Some internet destinations were not reachable, and upon further investigation, we found that one-fourth of the internet in the forward direction was pointing to a stub test router. This was because our IGP (Interior Gateway Protocol), IS-IS, was announcing a 192.0.0.0/2 which included a quarter of the internet IPv4 addresses.
RCA: This route was introduced mistakenly with wrong prefix length into network by a COA implementation from DB for an IPOE subscriber. We removed that subscriber from network and its associated route.
On stub Node we had following route.
Routing entry for 192.0.0.0/2
Known via "subscriber IPSUB_SUBSCR", distance 1, metric 0
Installed Apr 29 09:32:24.843 for 02:01:43
Routing Descriptor Blocks
202.165.247.4, from 0.0.0.0
Route metric is 0
No advertising protos.
On our other nodes we had this route in RIB.
Routing entry for 192.0.0.0/2
Known via "isis ntlcore", distance 115, metric 30, type level-2
Installed Apr 29 09:32:24.740 for 01:58:46
Routing Descriptor Blocks
58.65.165.41, from 172.16.33.147, via Bundle-Ether9
Route metric is 30
No advertising protos.
To understand why our network was impacted by the least specific route, there were two reasons. Firstly, our BGP policies only allowed the default route from the internet, and we only had a few thousand routes that matched the criteria for three as-paths. If we had the entire internet routing table on all our devices, this /2 would not have affected us. Secondly, we had no control over the export policies of IS-IS, which only had plain old redistribute connected and redistribute static in operation. This lack of control led to the issue.

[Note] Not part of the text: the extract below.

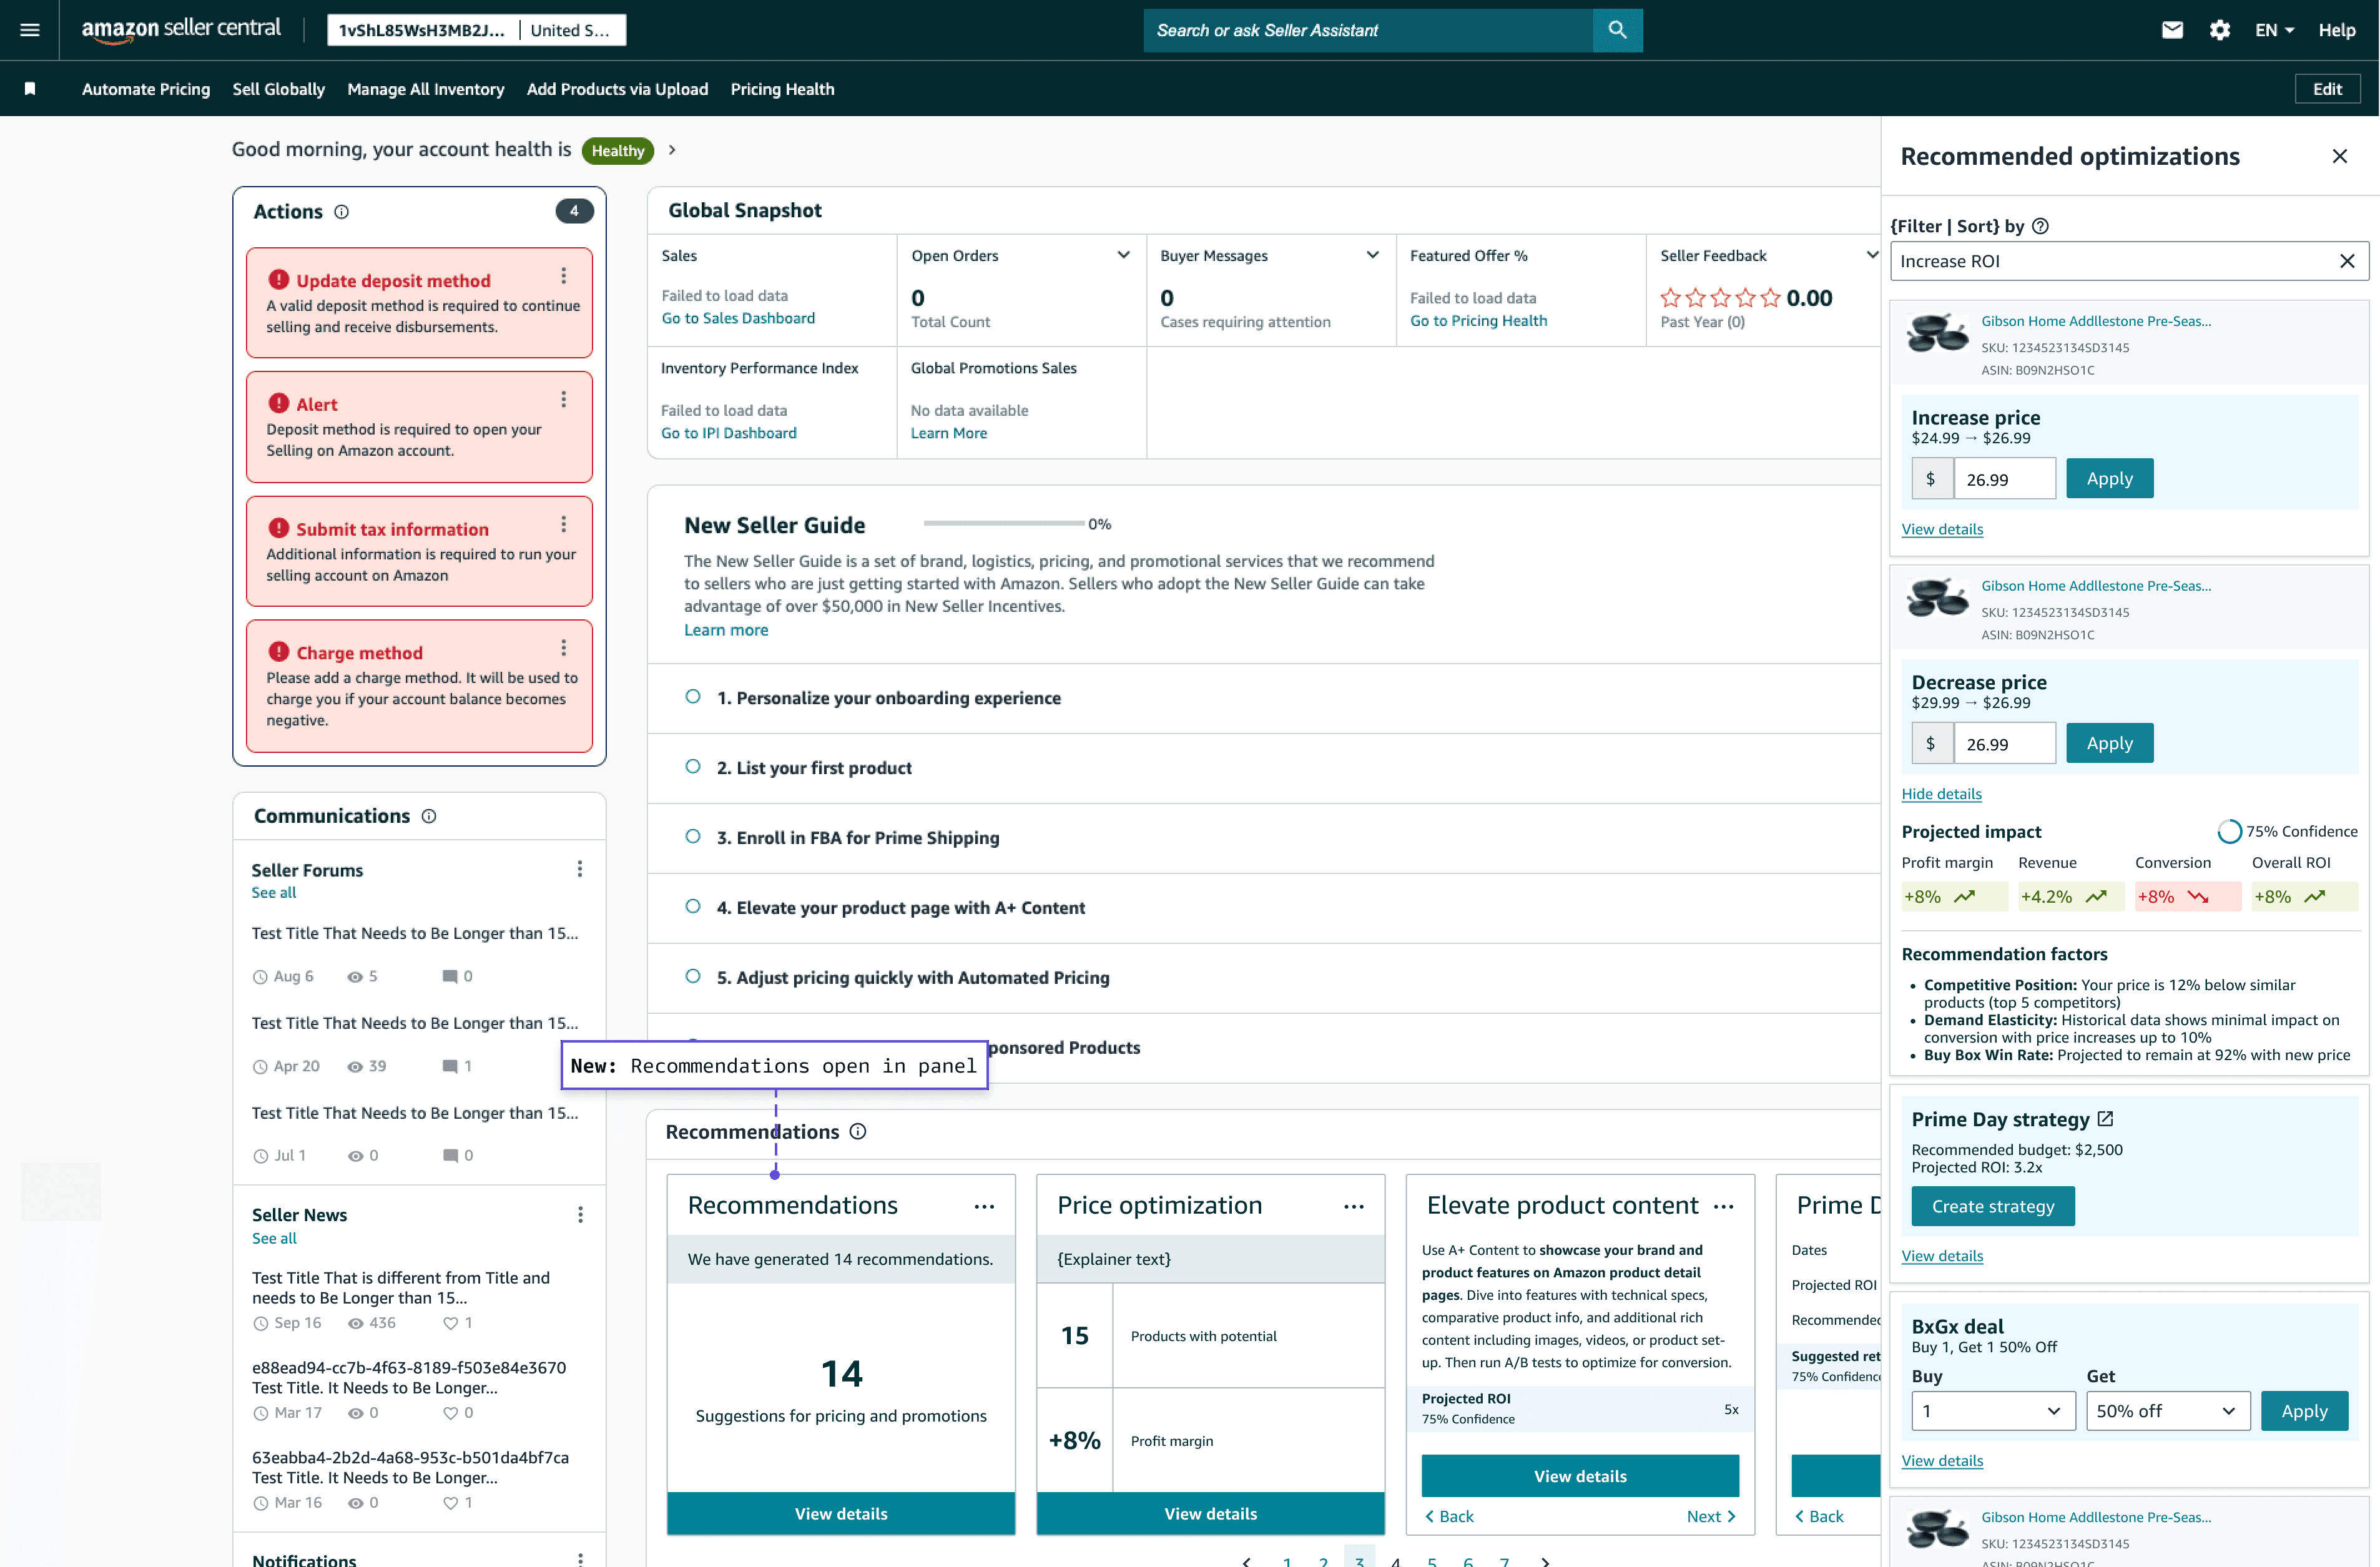Open Prime Day strategy external link icon

click(2107, 1119)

To resolve the issue, we implemented a new policy on our network devices. The policy on IOS-XR, called “slash_2”, would drop any destination in the 0.0.0.0/0 le 18 range, and pass everything else.
route-policy slash_2
if destination in (0.0.0.0/0 le 18) then
drop
else
pass
endif
end-policy
router isis 1
address-family ipv4 unicast
redistribute connected level-2 route-policy slash_2
redistribute static level-2 route-policy slash_2
redistribute subscriber level-2 route-policy slash_2
Meanwhile, on Juniper, we created the ISIS-EXPORT policy, which used the following configuration:
set policy-options policy-statement ISIS-EXPORT term slash_2 from protocol direct
set policy-options policy-statement ISIS-EXPORT term slash_2 from protocol static
set policy-options policy-statement ISIS-EXPORT term slash_2 from route-filter 0.0.0.0/0 upto /18
set policy-options policy-statement ISIS-EXPORT term slash_2 then reject
By implementing these policies, we were able to regain control over the export policies of IS-IS and prevent any future issues arising from the redistribution of connected and static routes.
The high QPS on our DNS servers was due to customers requesting resolution for URLs whose IP addresses belonged to the specific /2 prefix which was impacted by the routing hijack. As customers were not able to reach their intended destinations, they retried the request, causing a DNS amplification effect and further increasing the QPS on our servers. This resulted in a DDoS-like situation, which we initially suspected to be an actual DDoS attack. However, upon investigation, we realized that it was a result of the routing hijack and the subsequent impact on our DNS infrastructure.
Conclusion:
In conclusion, the incident involving the routing hijack of a /2 prefix highlights the importance of having a comprehensive understanding of the network’s routing and configuration. The incident was initially suspected to be a DDoS attack, but thorough investigation revealed the root cause to be a misconfigured IGP exporting a less specific route, leading to traffic being routed to a test router. The incident underscores the importance of implementing proper network monitoring tools, including BGP route validation and IGP export policies, to identify and mitigate such issues promptly. Proper configuration and monitoring can go a long way in ensuring the performance and reliability of essential network services like DNS.